Itu adalah pengembaraan yang telah direncanakan selama bertahun-tahun oleh pelaut berusia 59 tahun ini - mulai dari jumlah bahan bakar yang tepat yang ia perlukan, hingga kondisi cuaca di tempat-tempat yang ingin ia kunjungi.

Dia berencana berlayar dari Singapura ke Polinesia dengan yacht mewahnya, sebuah perjalanan yang akan menempuh waktu empat bulan.

Sesampainya di sana, dia akan menghabiskan waktu dengan menjelajahi wilayah itu melalui darat dan laut.

Tetapi dia akan segera mengetahui bahwa bahkan rencana terbaik sekalipun bisa serba salah - terutama di tengah pandemi global.

Pada awal mula perjalanannya, Wong ditemani oleh dua orang temannya yang ikut berlayar dengannya.

Pada akhir Februari, mereka berlabuh di Indonesia sesuai jadwal dan Wong sendirian menuju ke tujuannya di Papua Nugini (PNG), tempat dia berencana untuk mengisi bahan bakar dan membeli persediaan makanan.

Tetapi hanya beberapa hari sejak mulai berlayar, kemudi otomatisnya rusak.

"Saya masih berada di perairan Indonesia saat itu, sehingga saya ingin berlabuh dan beristirahat dan memperbaiki kapal saya.

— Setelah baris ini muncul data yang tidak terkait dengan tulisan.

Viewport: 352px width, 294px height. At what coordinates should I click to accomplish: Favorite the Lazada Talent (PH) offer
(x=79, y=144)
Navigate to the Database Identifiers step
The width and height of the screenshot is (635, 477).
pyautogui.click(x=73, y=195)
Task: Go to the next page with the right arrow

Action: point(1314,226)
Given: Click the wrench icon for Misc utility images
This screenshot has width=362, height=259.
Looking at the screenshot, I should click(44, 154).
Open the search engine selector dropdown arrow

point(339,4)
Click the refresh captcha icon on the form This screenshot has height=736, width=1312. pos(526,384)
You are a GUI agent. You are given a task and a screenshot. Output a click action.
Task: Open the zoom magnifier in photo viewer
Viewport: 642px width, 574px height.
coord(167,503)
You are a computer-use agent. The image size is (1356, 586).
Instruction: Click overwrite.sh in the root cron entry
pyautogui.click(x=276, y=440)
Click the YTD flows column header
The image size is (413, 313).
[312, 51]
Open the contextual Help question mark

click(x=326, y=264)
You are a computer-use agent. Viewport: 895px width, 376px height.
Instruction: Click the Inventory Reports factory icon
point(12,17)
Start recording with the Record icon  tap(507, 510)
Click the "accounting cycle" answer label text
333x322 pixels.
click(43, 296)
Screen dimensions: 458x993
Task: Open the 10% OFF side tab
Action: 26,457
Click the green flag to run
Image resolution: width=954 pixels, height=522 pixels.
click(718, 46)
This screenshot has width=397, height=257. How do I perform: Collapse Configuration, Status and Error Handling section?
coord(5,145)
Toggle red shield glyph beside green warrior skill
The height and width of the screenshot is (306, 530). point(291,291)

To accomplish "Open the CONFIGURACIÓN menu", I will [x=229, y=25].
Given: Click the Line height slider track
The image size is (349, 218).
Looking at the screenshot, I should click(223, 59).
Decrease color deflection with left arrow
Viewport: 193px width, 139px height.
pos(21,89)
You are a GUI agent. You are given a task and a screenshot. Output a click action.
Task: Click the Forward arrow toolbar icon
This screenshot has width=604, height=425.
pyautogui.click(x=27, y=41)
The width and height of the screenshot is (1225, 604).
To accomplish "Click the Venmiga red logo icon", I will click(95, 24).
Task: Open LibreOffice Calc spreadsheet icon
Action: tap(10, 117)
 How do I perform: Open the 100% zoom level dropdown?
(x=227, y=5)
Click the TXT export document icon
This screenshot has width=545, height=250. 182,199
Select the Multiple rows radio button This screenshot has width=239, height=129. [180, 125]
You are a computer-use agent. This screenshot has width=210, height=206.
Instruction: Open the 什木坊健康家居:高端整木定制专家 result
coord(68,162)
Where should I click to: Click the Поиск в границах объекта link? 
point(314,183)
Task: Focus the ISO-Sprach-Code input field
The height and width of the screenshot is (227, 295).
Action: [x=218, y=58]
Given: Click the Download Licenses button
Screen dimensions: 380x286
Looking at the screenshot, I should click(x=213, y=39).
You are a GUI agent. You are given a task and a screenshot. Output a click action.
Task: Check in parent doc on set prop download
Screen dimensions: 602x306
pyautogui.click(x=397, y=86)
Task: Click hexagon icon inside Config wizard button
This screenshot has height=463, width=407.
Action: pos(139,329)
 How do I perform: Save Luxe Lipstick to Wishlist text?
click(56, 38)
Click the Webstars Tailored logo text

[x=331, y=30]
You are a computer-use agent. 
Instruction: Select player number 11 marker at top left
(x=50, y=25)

Tetapi saya diusir - mereka mengatakan karantina sudah dimulai," katanya kepada BBC.

"Jadi saya pikir baik-baik saja kalau saya melanjutkan perjalanan."

Pilot otomatis yang rusak berarti dia perlu mengatur kapal setiap saat.

Di malam hari, dia mengatur alarm agar berdering setiap jam sekali, sehingga dia bisa bangun untuk memeriksa pengaturan kemudi otomatis.

Sayangnya, keberuntungannya tidak membaik.

Ketika dia mendekati PNG, dia mengetahui dari keluarganya - yang dia hubungi melalui telepon satelit - bahwa negara itu juga telah menutup perbatasannya.

Alih-alih, dia memutuskan untuk berlabuh di sebuah pulau kecil tak jauh dari kapalnya berada.

"Itu pulau yang kecil, hanya ditinggali oleh sekitar 20 - 30 keluarga di sana. Tak ada telepon, tak ada televisi, tak ada apa-apa," tuturnya.

"Tetapi mereka mengetahui adanya pemberlakuan karantina, jadi mereka mengusir saya. Saya mendekati beberapa pulau lain, tapi mereka semua mengusir saya."

"Saat itulah saya mendapat kabar bahwa pulau-pulau Pasifik Selatan semuanya dikarantina, tetapi saya sudah berada di tengah jalan - saya tidak dapat benar-benar kembali. Jadi saya memutuskan untuk melanjutkan perjalanan ke Tuvalu."

Perjalanan itu akan memakan waktu 13 hari ke depan.

Pada 21 April silam akhirnya dia mencapai Tuvalu. Pada saat ini, dia sudah menghabiskan berminggu-minggu sendirian di kapalnya, dan persediaannya hampir habis.

"Rencana awal saya, jika tidak ada virus, adalah bahwa saya akan berhenti di setiap negara untuk sementara waktu, membeli beberapa bahan bakar dan makanan," katanya.

"Pada saat ini, semua sayuran sudah busuk, tetapi saya masih bisa menyimpan bahan-bahan makanan lain, seperti daging dan kentang karena saya punya kulkas di dalam [kapal]."

Perjalanannya sampai ke Tuvalu tinggal dua jam lagi ketika petugas laut menemukannya - dan lagi-lagi, menyuruhnya pergi.

"Saya memohon kepada mereka dan berkata `Tolong, saya tidak punya lagi bahan bakar dan makanan. Saya tak akan berlabuh dan menginjakkan kaki di daratan, tapi biarkan saya tetap berada di perairan Anda," ujarnya.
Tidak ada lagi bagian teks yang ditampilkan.